Informations générales
Intitulé de l'offre : PhD Thesis: Multi-scale seismic characterization of active rockslides: from internal deformation to mass movement dynamics (M/F) (H/F)
Référence : UMR7329-VALMER-086
Nombre de Postes : 1
Lieu de travail : VALBONNE
Date de publication : lundi 4 août 2025
Type de contrat : CDD Doctorant
Durée du contrat : 36 mois
Date de début de la thèse : 1 novembre 2025
Quotité de travail : Complet
Rémunération : 2200 gross monthly
Section(s) CN : 18 - Terre et planètes telluriques : structure, histoire, modèles
Description du sujet de thèse
Multi-scale seismic characterization of active rockslides: from internal deformation to mass movement dynamics.
This PhD project aims to advance our understanding of the dynamics of large-scale, active rockslides.
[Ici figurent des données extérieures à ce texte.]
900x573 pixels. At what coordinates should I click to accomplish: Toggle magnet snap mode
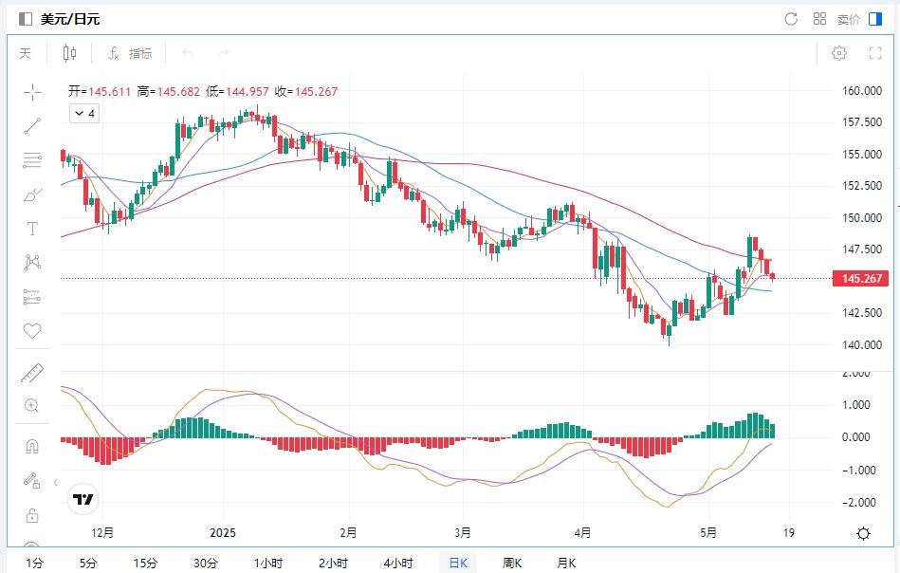(x=32, y=446)
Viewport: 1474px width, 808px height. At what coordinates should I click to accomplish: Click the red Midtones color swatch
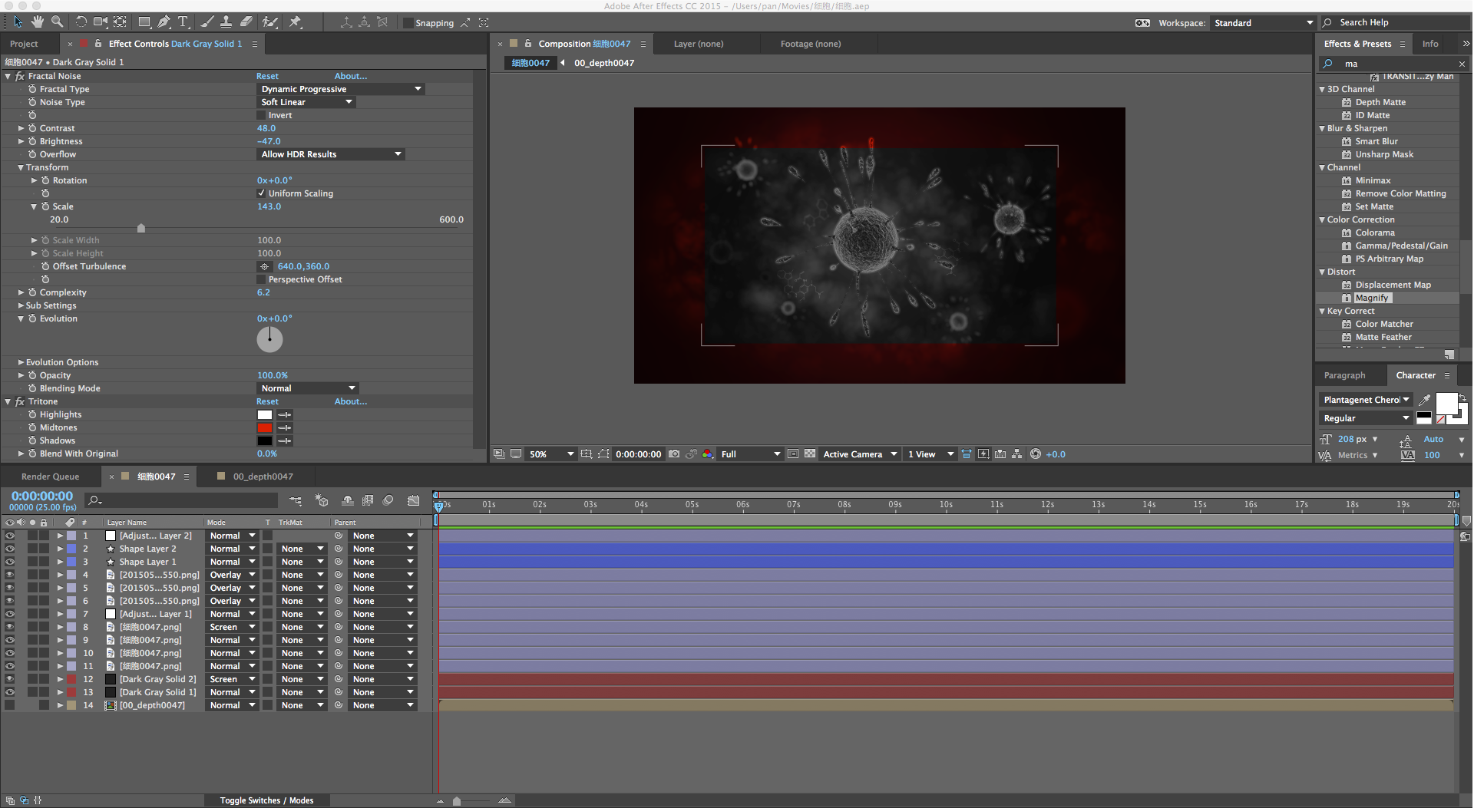pyautogui.click(x=265, y=427)
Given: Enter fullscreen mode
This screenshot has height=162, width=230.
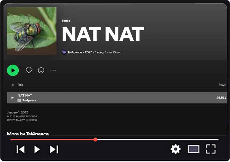Looking at the screenshot, I should pyautogui.click(x=211, y=149).
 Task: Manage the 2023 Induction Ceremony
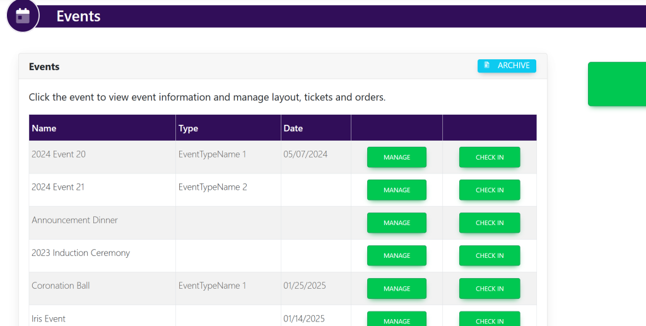pos(396,255)
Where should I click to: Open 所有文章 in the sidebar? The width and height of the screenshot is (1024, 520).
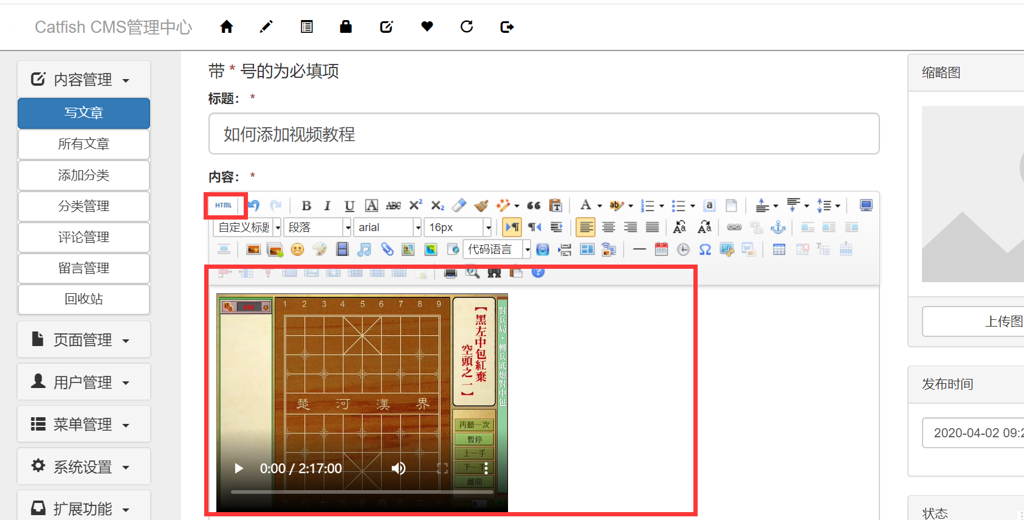click(x=84, y=144)
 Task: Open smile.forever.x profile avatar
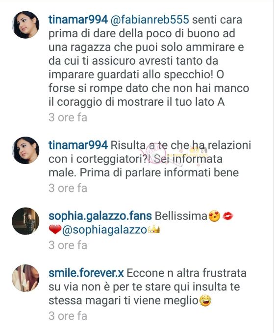[25, 278]
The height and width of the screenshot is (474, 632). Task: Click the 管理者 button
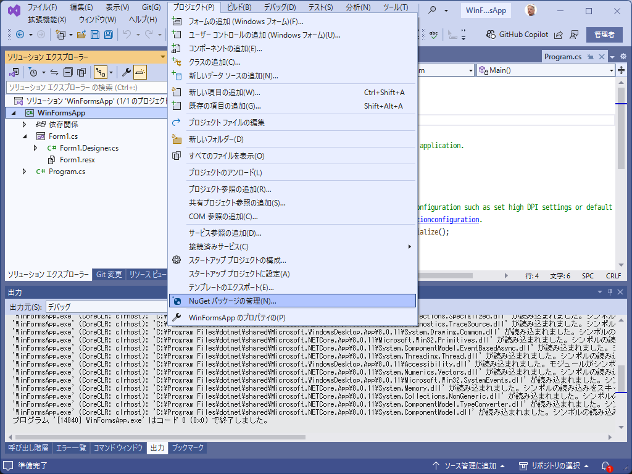[x=604, y=35]
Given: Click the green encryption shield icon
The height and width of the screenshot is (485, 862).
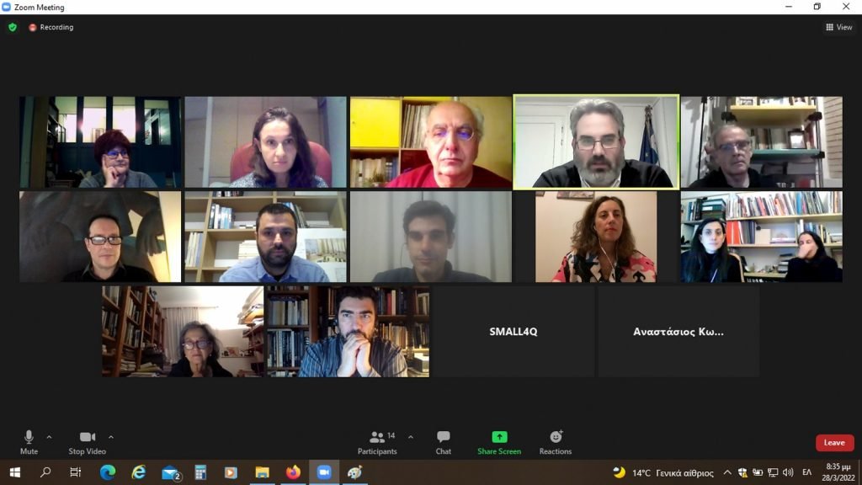Looking at the screenshot, I should 13,27.
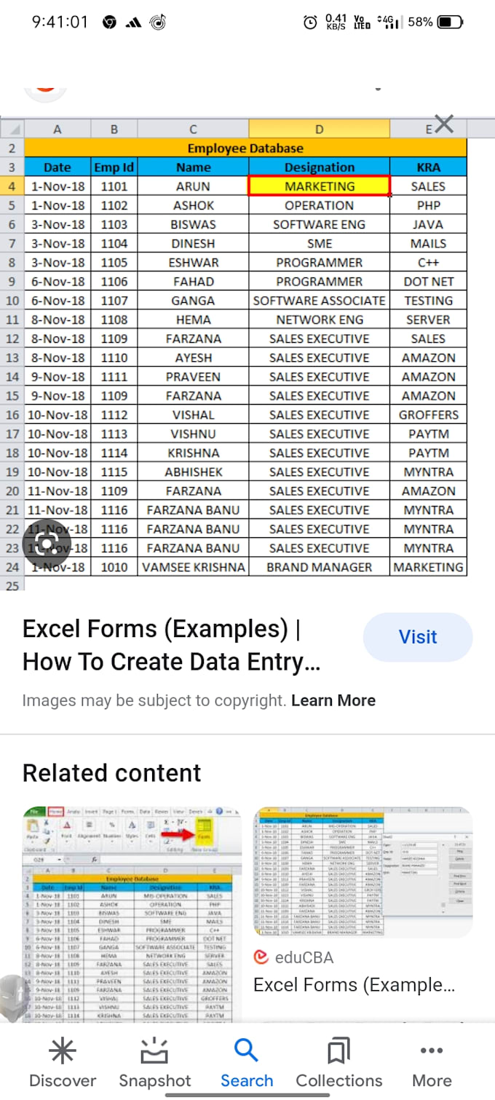Open the Learn More copyright link
Viewport: 495px width, 1100px height.
[x=333, y=700]
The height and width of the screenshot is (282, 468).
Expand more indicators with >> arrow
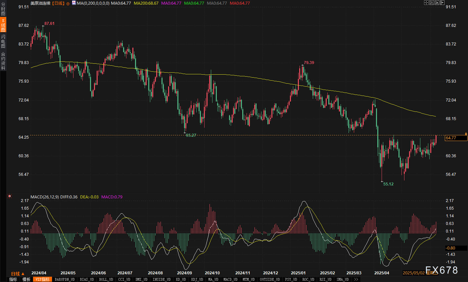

The research will focus on two primary objectives: (1) to analyze and cluster internal microseismic activity to identify and interpret seismic events linked to rockslide internal deformation and material damage, and (2) to develop a novel approach that combines seismic methods with granular flow simulations to characterize the complex dynamics of mass movements.
Contexte de travail
Axis 1: Internal damage and failure precursors
The main focus of the project involves leveraging data from a spatially dense seismic array to gain insights into rockslide behavior. Seismic array processing techniques, machine learning, and deep learning algorithms, will be employed to detect, locate, and classify microseismic events within the rockslide body. This analysis will help improve the spatio-temporal characterization of rockslide dynamics, focusing on identifying internal deformation processes and potential precursors to failure.
Axis 2: Mass movement dynamics
The secondary axis involves the development of a novel methodology that integrates seismic observations of mass movements with numerical simulations of granular flow. Bridging the gap between field data and theoretical models will provide a comprehensive framework for interpreting seismic signals and understanding the mechanical processes governing mass movement dynamics.
This multi-scale approach has the potential to significantly enhance our ability to monitor landslide hazards. The main study site for this project is an active and well instrumented rockslide located in Switzerland for which multiple seismic data sets are available. The PhD student will have an opportunity to participate in field measurements. The PhD project is part of the ERC project UNREST-UNveiling dynamics of Rapid Erosion through advanced Seismic Techniques, led by Malgorzata Chmiel.
Supervisory Team:
The project is supervised by Malgorzata Chmiel (Géoazur, CNRS) and Françoise Courboulex (Géoazur, CNRS). The PhD student will work in close collaboration with Martijn van den Ende (Géoazur, CNRS), Fabian Walter (WSL, Switzerland), and Perry Bartelt (RAMMS AG).
Requirements:
Candidates with a master level in geophysics, physics, applied mathematics, or computer science will be considered. Expertise in high-level programming language like MATLAB or Python is essential. The project involves collaboration with institutions in Switzerland.